The winds are very symbolical. Not only do they shape the climate of Geneva and its lovely surroundings, but they also represent the volatility of the political landscape and the challenges national governments and the multilateral system are faced with these days.

One of my first encounters when I arrived in September 2015 as representative of a not so insignificant donor country was the then head of UNHCR, Mr Antonio Guterres. Like many, he was quite optimistic judging from the initial reactions that political leaders - with the help of the multilateral system, born out of a much more precarious situation in 1945 - would cope with the big number of people on the move. UN member states and the multilateral system delivered in New York in 2016 in the way we were used to by launching the Global Compact on Refugees and one for Safe, Orderly and Regular Migration. We know what happened then.

Here the winds play a role again. National winds at times grew stronger than the international ones and lately the notion ''that you are stronger alone than trying to solve challenges together'' has imposed itself in almost every field of work we deal with in Geneva. There are two subjects however where this idea lately has been put to question. Climate and health. It is not because Greta Thunberg is a fellow citizen that climate change, environmental degradation and extinction of habitats of plants and species come to my mind. The effects of climate change and its costs for individuals and societies grow more and more tangible and visible and cannot be contained within national borders. There is a similarity here with the latest plague that has struck us at the outset of the great 2020-ies. Likewise it is hard to deny but rather obvious from the beginning of the Covid-19 pandemic that an international, global approach and solidarity are as essential for the national response as is the cooperation to mitigate the severe effects and collateral damage that has hit not only individuals but whole societies.

Despite all the gloom I come to think of looking back to the view from my office window; the Lake, Mont Blanc and Le Môle will be a lasting impression representing the beauty of nature and life, as will the impressive Palais Wilson as a reminder and testimony that the individual still counts. You, as an actor whatever you represent in Geneva, count. But what first and foremost counts is the strength of the individual we claim to serve who tries to find solutions and a better future be it in a conflict, in a refugee camp, on the move, in a natural disaster situation or just simply to find a job or make his or her view and voice heard.

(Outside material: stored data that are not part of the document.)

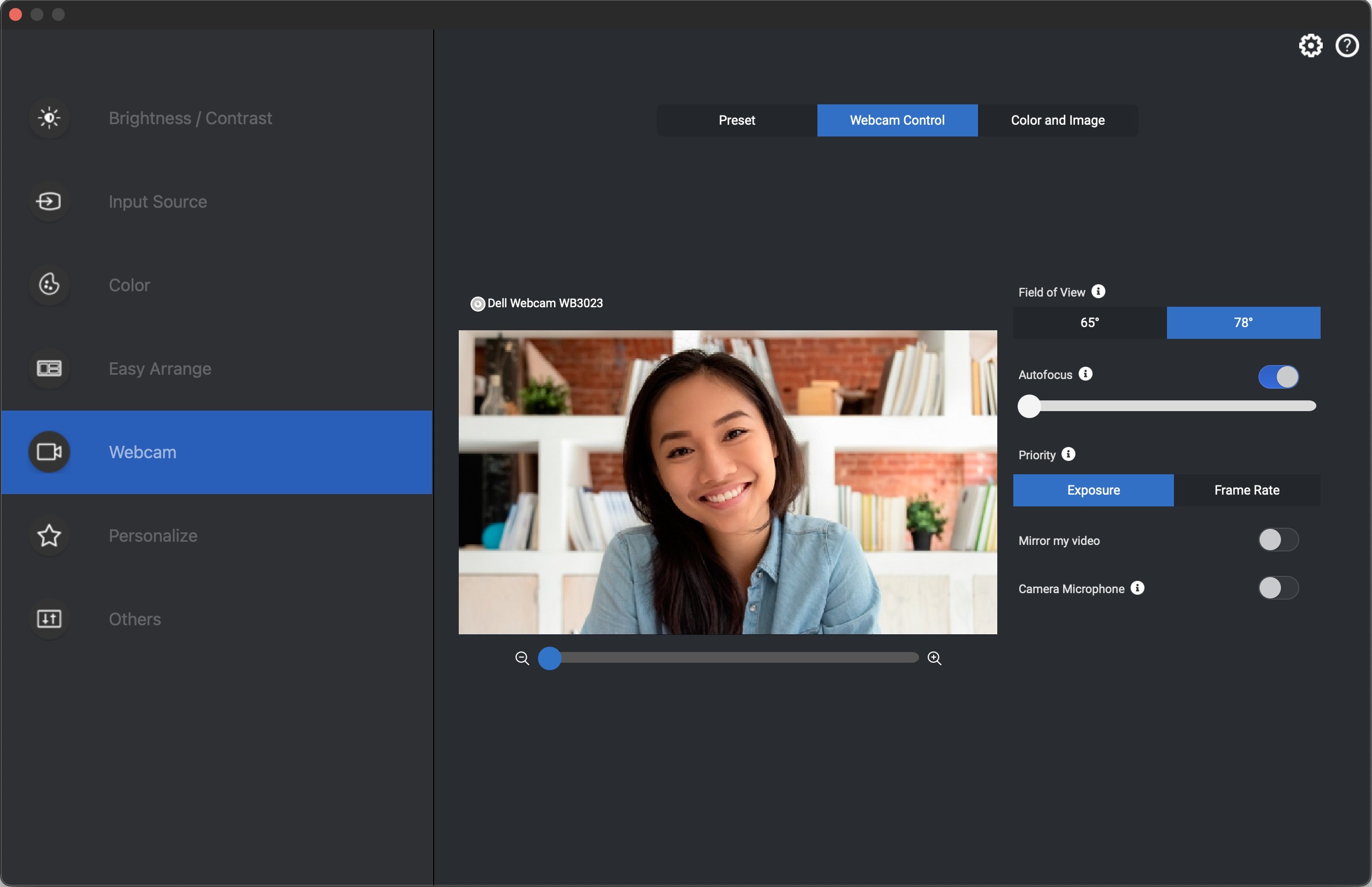Click the Others panel icon
Screen dimensions: 1372x887
tap(49, 618)
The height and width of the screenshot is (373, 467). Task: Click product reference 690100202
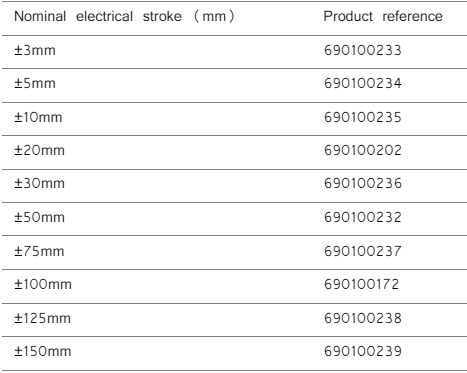point(363,150)
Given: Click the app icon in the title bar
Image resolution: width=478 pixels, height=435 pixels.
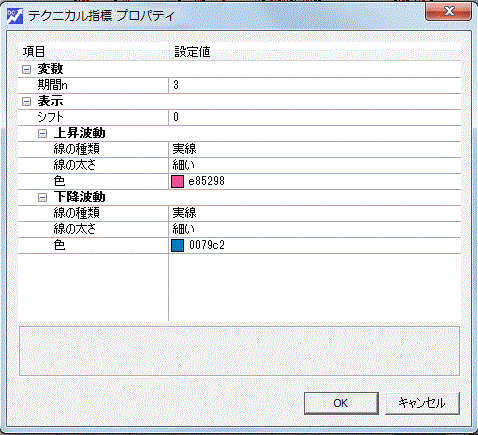Looking at the screenshot, I should click(x=15, y=16).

As we use to say in UN speak, and it applies not only to human rights and the actors in International Geneva, but to all challenges we are faced with - they are inalienable, indivisible and interdependent. So to my successor and all the great individuals who devote their work in Geneva and in the field to give every child, every woman and man a chance to grow, develop and succeed, remember and act on the anomaly that "not only nature but everything is connected and interrelated only we are not ''(quote from the head of a Geneva organization).